## ABOUT THIS TASK
Copy every line of the data that includes the string "will".

[Pixel coordinate grounding data]
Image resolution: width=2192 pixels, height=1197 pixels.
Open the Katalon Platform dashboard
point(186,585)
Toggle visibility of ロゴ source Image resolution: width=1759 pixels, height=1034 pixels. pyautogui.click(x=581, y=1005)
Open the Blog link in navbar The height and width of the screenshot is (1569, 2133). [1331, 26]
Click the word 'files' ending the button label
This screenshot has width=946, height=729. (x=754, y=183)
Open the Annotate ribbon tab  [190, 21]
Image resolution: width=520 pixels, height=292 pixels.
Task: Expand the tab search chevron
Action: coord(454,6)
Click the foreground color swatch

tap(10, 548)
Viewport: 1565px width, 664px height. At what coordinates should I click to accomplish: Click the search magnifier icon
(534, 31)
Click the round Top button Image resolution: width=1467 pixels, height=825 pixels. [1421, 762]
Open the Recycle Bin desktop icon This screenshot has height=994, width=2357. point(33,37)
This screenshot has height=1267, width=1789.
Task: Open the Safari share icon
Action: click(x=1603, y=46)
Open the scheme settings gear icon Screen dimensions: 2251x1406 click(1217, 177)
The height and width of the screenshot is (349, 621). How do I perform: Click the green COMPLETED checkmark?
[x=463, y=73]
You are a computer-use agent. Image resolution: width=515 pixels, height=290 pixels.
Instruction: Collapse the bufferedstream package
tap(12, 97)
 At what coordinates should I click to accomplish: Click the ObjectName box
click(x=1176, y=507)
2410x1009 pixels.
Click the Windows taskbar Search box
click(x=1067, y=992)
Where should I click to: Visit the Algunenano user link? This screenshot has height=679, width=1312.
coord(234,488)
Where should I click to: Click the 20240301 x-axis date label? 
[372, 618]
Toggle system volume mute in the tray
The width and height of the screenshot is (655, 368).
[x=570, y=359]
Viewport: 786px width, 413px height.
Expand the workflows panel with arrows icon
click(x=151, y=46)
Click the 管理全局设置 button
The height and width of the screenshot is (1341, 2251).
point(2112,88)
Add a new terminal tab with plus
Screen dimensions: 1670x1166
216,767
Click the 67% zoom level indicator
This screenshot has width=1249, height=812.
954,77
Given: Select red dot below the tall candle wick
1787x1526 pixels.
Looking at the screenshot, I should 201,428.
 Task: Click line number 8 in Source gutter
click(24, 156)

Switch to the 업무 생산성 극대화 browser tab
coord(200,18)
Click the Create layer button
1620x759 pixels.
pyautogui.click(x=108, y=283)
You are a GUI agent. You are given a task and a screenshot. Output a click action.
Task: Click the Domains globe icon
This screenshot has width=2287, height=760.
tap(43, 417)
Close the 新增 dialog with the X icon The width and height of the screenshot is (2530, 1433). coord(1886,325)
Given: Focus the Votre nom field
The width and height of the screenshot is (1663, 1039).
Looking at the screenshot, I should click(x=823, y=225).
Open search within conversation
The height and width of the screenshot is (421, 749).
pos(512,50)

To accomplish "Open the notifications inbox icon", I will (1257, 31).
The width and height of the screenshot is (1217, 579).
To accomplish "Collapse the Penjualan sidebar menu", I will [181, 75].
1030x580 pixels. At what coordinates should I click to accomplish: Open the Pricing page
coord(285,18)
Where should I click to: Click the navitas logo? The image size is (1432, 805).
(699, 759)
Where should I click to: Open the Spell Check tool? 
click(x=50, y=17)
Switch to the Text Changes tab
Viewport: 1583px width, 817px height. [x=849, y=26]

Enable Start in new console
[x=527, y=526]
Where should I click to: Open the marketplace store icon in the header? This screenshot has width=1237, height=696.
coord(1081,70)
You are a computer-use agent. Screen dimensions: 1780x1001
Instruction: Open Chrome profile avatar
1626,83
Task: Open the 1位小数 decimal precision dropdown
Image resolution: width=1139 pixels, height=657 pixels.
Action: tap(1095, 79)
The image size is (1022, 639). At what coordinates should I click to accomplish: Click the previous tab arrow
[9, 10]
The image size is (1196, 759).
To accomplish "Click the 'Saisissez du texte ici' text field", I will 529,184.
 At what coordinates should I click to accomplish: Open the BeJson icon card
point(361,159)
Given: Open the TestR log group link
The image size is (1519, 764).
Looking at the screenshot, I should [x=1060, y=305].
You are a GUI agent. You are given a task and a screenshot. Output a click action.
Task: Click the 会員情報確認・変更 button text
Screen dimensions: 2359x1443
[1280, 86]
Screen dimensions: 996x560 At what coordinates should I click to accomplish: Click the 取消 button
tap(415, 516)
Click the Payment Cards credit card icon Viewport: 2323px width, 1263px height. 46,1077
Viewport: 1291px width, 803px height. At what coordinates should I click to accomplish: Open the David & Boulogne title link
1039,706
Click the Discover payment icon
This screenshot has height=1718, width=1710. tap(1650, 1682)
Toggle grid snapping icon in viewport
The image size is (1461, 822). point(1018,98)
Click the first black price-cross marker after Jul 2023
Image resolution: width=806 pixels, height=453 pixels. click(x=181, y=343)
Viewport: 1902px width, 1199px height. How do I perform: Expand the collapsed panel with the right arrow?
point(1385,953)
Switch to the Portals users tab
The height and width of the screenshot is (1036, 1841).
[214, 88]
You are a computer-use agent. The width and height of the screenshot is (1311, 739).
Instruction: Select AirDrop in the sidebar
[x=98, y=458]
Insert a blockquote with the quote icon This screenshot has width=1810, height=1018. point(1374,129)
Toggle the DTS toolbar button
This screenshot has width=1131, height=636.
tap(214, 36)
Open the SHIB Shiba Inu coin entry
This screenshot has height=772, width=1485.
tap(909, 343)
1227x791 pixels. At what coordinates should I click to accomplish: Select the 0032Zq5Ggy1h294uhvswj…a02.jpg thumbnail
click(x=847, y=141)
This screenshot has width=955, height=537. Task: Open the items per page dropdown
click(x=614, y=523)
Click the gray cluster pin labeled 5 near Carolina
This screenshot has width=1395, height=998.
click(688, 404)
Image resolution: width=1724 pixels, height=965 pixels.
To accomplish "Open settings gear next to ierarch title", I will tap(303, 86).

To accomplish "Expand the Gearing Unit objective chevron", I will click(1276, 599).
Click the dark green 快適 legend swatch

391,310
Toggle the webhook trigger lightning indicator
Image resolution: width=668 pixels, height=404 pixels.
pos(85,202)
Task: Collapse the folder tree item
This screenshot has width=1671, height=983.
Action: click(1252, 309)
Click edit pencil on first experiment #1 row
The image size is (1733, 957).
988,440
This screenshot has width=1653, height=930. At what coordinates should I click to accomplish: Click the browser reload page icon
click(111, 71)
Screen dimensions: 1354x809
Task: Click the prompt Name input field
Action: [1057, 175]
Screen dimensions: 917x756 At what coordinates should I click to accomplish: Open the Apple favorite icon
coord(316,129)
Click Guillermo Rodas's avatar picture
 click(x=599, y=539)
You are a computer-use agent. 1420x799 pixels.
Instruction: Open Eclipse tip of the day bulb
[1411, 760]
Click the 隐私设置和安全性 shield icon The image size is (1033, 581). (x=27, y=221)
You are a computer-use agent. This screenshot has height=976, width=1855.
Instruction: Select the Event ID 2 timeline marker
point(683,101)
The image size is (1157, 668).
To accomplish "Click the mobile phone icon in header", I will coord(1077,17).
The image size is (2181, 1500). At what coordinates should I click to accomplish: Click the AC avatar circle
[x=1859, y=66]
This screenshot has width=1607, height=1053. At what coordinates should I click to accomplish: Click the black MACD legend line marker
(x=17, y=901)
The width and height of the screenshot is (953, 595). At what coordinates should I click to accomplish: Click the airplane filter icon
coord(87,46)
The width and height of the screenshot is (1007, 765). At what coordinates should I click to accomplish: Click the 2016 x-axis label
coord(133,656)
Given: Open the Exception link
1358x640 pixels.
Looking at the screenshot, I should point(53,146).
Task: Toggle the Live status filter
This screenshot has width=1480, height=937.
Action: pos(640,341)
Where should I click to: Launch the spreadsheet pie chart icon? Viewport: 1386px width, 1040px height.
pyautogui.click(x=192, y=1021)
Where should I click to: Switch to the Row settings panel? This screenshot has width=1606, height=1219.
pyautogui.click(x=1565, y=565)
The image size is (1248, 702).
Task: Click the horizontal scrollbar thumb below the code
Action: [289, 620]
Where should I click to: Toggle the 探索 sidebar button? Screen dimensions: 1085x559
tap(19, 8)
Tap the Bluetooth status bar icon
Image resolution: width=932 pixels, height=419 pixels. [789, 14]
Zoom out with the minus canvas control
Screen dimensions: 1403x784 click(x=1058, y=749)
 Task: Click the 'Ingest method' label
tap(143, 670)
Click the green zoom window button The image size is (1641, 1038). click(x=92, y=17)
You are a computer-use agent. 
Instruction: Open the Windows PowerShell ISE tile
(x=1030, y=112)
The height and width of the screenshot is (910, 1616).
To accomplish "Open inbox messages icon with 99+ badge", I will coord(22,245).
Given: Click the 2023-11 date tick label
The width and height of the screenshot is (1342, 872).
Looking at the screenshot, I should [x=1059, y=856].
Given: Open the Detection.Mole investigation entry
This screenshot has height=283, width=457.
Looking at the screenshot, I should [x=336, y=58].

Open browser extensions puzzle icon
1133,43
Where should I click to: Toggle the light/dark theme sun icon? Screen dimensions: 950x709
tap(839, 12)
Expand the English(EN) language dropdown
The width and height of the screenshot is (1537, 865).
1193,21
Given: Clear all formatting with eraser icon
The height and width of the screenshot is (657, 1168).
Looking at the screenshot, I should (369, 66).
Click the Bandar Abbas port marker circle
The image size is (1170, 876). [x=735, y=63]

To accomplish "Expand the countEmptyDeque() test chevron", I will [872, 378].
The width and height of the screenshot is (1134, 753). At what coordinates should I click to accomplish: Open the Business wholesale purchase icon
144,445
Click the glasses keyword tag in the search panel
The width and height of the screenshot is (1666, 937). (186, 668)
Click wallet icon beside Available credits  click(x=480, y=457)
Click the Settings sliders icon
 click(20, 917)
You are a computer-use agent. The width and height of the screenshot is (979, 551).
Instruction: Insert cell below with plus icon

## SOLUTION TO THE EXERCISE
To accomplish "Open the notifications inbox icon", I will (1257, 31).
To accomplish "Collapse the Penjualan sidebar menu", I will [181, 75].
To accomplish "Click the 'Saisissez du texte ici' text field", I will 529,184.
To accomplish "Open settings gear next to ierarch title", I will tap(303, 86).
To accomplish "Expand the Gearing Unit objective chevron", I will click(1276, 599).
To accomplish "Click the mobile phone icon in header", I will coord(1077,17).
To accomplish "Open inbox messages icon with 99+ badge", I will coord(22,245).
To accomplish "Expand the countEmptyDeque() test chevron", I will [872, 378].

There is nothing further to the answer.